Na verdade, os empresários querem que o pacote se transforme em
política nacional de habitação e que o
governo atenda, de imediato, duas
reivindicações: a concessão de subsídios para as famílias de baixa renda,
sobretudo as com renda familiar de
zero a três salários mínimos -faixa
que representa mais de 80% da população sem condições de moradia-, e
a ampla desoneração tributária.
Se considerarmos que o salário mínimo nacional é de R$ 465 e que muitas famílias sobrevivem com menos
do que essa renda, para adquirirem
uma moradia de R$ 35 mil, elas precisam de subsídios governamentais.
A proposta do setor é que os subsídios
sejam liberados, de preferência, em
nome da mulher da família e que sejam inversamente proporcionais à
renda familiar, ou seja, quem ganha
menos recebe mais e vice-versa.
A explicação é lógica e simples: uma
família residente em Belo Horizonte,
por exemplo, com dois membros
(mulher e um filho em idade escolar)
e renda de R$ 350, não pode assumir
uma prestação habitacional de R$
105, referente a 30% do valor do imóvel exemplificado, e ao mesmo tempo
custear a alimentação, já que lá a cesta básica é de R$ 203,46. Como arcar
com uma prestação habitacional se
não há condições nem de comer?
Já uma família com renda mensal
de R$ 1.395 -o equivalente a três salários mínimos-, dependendo do número de pessoas, consegue assumir
uma prestação, mesmo que mínima,
e ao mesmo tempo arcar com as despesas de alimentação, água e luz.

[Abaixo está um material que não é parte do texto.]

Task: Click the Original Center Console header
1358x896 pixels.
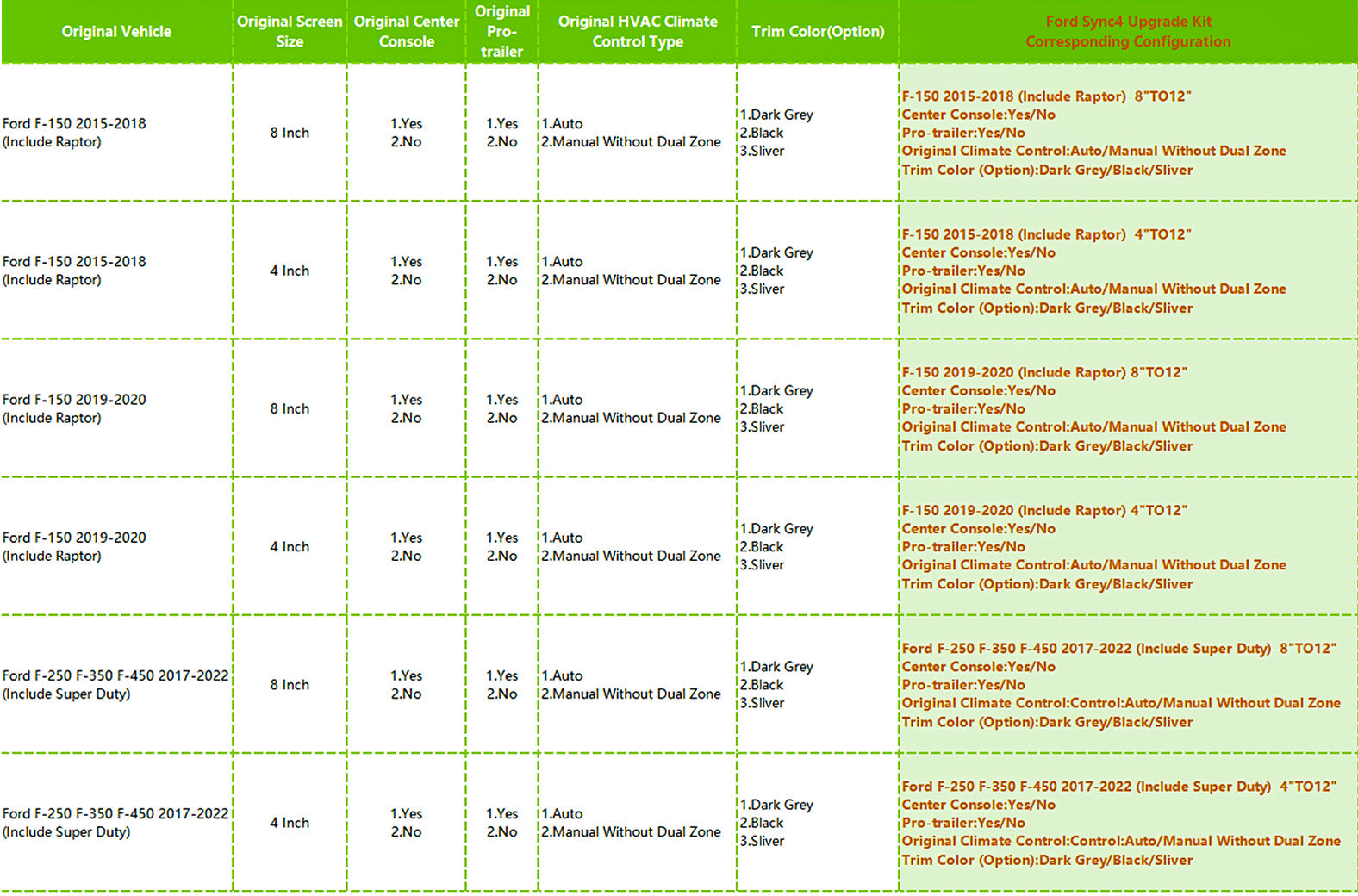Action: [x=407, y=32]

O ser humano tem de trabalhar, estudar, morar, comer, vestir, ou seja,
viver dignamente. São direitos garantidos na Constituição Federal.

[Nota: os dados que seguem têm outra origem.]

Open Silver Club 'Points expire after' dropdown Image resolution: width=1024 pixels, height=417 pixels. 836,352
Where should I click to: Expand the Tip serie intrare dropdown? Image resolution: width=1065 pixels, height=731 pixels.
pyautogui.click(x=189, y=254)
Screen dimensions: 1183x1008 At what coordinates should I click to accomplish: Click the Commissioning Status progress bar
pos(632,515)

Contudo, para que os empresários
possam se aproximar da meta do governo de construir 1 milhão de moradias, é essencial, além de subsídios,
desoneração tributária sobre o produto imobiliário. As lideranças do
mercado que têm negociado com o
governo nestes últimos três meses
sugeriram a mudança da alíquota do
RET (Regime Especial Tributário) de
7% para zero ou 1% na produção
de habitação de interesse social.
O RET é um benefício tributário
para as empresas optantes do patrimônio de afetação, que dá maior segurança aos bancos e aos consumidores. O recolhimento de 7% compreende os seguintes tributos federais:
IRPJ, PIS/Pasep, CSLL e Cofins. Essa
é a forma mais direta de reduzir o preço final da habitação. Ora, o governo
federal tem de fazer a sua parte. A redução do IPI dos materiais de construção e a do ICMS significam queda
mínima no preço final de uma unidade habitacional. A desoneração tem
de se refletir no bolso do comprador.
Além disso, deve haver robusta previsão do Orçamento Geral da União
para o financiamento de moradias
populares. Apesar de o FGTS contar
com a disponibilidade de R$ 80 bilhões e destinar, anualmente, volume
expressivo para o financiamento à
produção e à aquisição habitacional,
não há como construir 1 milhão de
imóveis contando com essa única
fonte de recursos, sob risco de comprometer a saúde financeira do fundo
e tirar a tranquilidade do trabalhador,
que compulsoriamente dispõe de 8%
de seu salário para alimentar o FGTS.
Um mercado imobiliário atuante
aquece a economia e tranquiliza consumidores em momentos de crise. Se
o pacote do governo privilegiar medidas duradouras, sairemos dessa fase
de desaceleração. Apesar de ainda hipotética, a meta de construir 1 milhão
de moradias pode criar 300 mil empregos diretos e 230 mil indiretos em
um ano, de acordo com estudos
da Fundação Getulio Vargas. Logo,
teríamos 530 mil novos postos.
Investir em habitação não é gasto.
JOÃO CRESTANA , 54, engenheiro de produção com mestrado em engenharia industrial pela Universidade Stanford (EUA), é presidente do Secovi-SP e da Comissão da Indústria Imobiliária da Câmara Brasileira da Indústria da Construção e titular da Torrear Incorporações e Planejamento Imobiliário.